In Hargrove v. Sleepy’s LLC, (NJ Sup.Ct. A-70-12, Jan 14, 2015) the court served notice to New Jersey employers stating that they should use extreme care in classifying workers as independent contractors. The worker in question delivered Sleepy’s products to customers and was classified as an independent contractor. Various federal agencies, such as the Department of Labor and the IRS have established their own tests for who is an employee and who is an independent contractor. The New Jersey Supreme Court has now ruled that for its Wage Payment Law and its Wage and Hour Law it will apply a test aptly named the “ABC” test.

To be an independent contractor the Employer is burdened to prove ALL of the following:
  1. That the worker has been and will continue to be free from control or direction over the performance of the work both under the terms of the parties’ contract and in fact. The contract alone will not dictate an answer to that inquiry.
  2. The work must be outside the usual course of the employer’s business, or, the work is performed outside of all places of the employer’s business; and
  3. The worker is customarily engaged in an independently established trade, occupation, profession or business.

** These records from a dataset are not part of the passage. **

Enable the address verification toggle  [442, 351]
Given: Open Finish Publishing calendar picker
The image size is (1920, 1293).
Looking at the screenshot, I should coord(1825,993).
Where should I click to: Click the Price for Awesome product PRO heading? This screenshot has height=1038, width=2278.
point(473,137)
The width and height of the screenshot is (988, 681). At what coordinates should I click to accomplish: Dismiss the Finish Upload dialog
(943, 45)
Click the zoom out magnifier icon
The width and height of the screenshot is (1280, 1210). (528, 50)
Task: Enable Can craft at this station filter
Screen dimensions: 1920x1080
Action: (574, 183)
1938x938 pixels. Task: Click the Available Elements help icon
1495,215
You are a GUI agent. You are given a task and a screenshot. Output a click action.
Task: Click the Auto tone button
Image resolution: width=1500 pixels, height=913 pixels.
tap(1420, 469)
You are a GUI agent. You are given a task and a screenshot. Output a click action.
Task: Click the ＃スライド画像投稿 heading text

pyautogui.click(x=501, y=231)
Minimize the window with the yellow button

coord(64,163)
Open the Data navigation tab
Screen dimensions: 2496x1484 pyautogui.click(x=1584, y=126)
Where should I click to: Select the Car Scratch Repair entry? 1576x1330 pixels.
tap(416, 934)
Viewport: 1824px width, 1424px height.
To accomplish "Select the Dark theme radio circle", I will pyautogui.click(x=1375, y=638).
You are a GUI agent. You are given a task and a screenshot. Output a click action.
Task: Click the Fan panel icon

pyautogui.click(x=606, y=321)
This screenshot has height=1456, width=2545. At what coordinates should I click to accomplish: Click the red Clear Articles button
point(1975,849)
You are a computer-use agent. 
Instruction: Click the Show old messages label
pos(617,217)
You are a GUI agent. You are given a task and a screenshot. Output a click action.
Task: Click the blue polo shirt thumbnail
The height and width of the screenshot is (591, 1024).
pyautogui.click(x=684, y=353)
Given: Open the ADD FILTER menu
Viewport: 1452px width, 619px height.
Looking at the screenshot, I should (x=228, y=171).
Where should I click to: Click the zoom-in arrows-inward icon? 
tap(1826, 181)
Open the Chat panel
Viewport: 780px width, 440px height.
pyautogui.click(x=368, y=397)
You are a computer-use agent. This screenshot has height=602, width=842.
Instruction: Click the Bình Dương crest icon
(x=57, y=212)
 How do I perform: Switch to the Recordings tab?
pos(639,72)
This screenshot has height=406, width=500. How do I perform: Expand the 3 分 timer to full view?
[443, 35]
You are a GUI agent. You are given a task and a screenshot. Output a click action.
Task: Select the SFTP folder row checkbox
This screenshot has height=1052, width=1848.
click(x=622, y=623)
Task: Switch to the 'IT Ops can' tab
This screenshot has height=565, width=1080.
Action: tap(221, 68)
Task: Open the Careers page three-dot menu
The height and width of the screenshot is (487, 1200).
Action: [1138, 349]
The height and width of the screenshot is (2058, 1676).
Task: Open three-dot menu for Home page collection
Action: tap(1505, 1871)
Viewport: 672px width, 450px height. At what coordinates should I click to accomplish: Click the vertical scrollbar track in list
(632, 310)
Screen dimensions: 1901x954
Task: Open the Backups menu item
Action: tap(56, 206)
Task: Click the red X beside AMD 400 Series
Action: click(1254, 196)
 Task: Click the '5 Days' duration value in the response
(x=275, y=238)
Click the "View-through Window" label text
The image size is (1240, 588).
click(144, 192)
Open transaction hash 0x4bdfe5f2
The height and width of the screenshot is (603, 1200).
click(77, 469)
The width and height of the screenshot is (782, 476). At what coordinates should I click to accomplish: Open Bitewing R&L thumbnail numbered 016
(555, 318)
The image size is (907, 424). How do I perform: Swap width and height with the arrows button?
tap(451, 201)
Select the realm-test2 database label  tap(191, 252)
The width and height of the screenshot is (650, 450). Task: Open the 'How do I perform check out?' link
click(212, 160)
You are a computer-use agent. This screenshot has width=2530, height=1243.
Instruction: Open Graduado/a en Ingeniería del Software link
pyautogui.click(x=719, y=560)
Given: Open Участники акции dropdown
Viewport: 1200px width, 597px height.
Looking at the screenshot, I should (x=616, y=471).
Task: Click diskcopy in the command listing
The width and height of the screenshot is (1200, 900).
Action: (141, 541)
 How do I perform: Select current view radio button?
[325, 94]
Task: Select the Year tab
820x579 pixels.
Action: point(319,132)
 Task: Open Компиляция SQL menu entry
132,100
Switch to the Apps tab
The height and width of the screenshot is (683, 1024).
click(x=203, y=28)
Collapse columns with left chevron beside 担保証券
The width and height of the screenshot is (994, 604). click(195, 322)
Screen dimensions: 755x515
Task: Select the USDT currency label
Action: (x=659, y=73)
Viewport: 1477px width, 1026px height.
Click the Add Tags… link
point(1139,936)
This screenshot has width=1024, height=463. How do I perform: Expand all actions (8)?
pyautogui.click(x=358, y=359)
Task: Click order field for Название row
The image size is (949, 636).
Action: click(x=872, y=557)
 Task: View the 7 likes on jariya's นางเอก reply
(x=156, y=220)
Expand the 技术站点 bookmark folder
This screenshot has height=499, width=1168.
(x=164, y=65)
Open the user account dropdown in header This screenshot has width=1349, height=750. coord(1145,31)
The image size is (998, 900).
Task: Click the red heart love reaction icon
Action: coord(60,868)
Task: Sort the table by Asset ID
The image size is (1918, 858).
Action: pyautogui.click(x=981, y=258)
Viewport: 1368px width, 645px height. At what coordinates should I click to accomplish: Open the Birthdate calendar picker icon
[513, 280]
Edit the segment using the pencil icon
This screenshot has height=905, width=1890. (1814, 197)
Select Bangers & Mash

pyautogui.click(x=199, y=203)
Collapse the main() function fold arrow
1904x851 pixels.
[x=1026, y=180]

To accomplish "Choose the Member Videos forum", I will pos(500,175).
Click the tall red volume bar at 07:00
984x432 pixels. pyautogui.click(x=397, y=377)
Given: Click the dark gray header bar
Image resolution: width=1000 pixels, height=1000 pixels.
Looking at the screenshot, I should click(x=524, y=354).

Particular attention must be paid to the third prong of the test. It requires a showing of an ongoing, sustainable enterprise apart from the services being rendered to the employer in question; that is, that will survive termination of the relationship at hand. Given this test, it is difficult to see how one could ever be classified as an independent contractor under the New Jersey wage statutes if the worker performs work for only one employer. So, a driver with his own truck but who works only for Sleepy’s would arguably be a Sleepy’s employee, even though he might have others driving his trucks.

The misclassification of employees as independent contractors can have costly consequences, not simply in past wages being owned, but a failure to properly withhold that can add penalties and interest to the damages. Where a large workforce is at issue the dollars can mount quickly. Some employers think that they can get away with classifying employees as independent contractors because the risk of being found out is low. But it takes only one disgruntled employee to bring the problem to the attention of authorities.